## INSTRUCTIONS TO FOLLOW:
Give the number of lines in the records below that contain the word "screenshot", and nothing more.

## DATA FOR PROCESSING:
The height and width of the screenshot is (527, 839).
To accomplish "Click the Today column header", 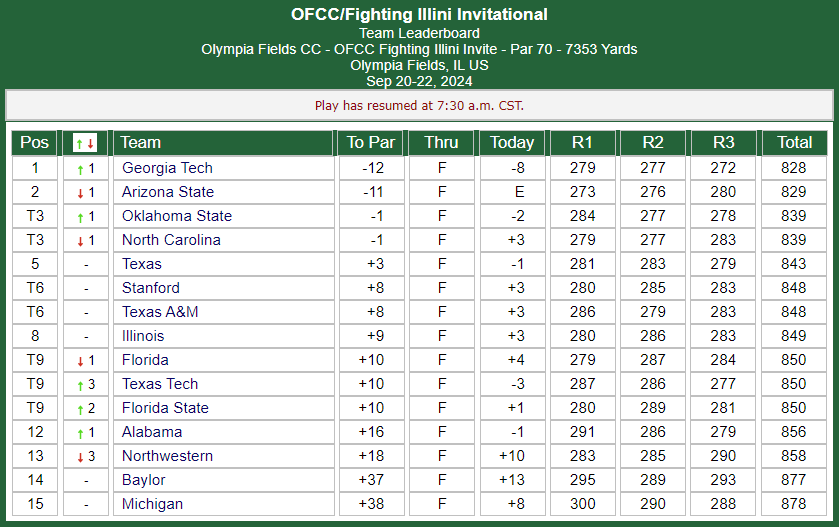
...
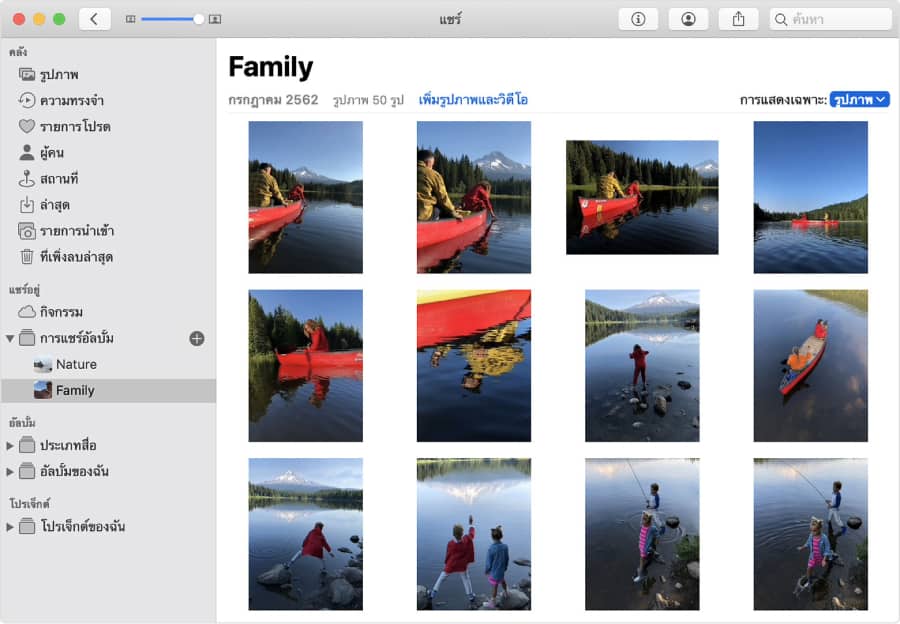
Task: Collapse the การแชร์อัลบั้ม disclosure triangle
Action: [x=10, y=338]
...
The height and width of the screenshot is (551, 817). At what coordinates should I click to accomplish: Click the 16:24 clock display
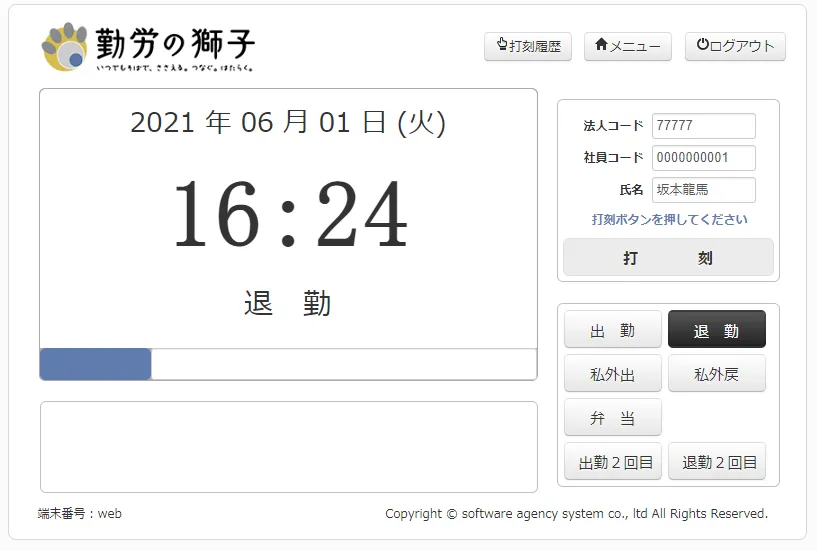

## OUTPUT FOR THIS TASK:
2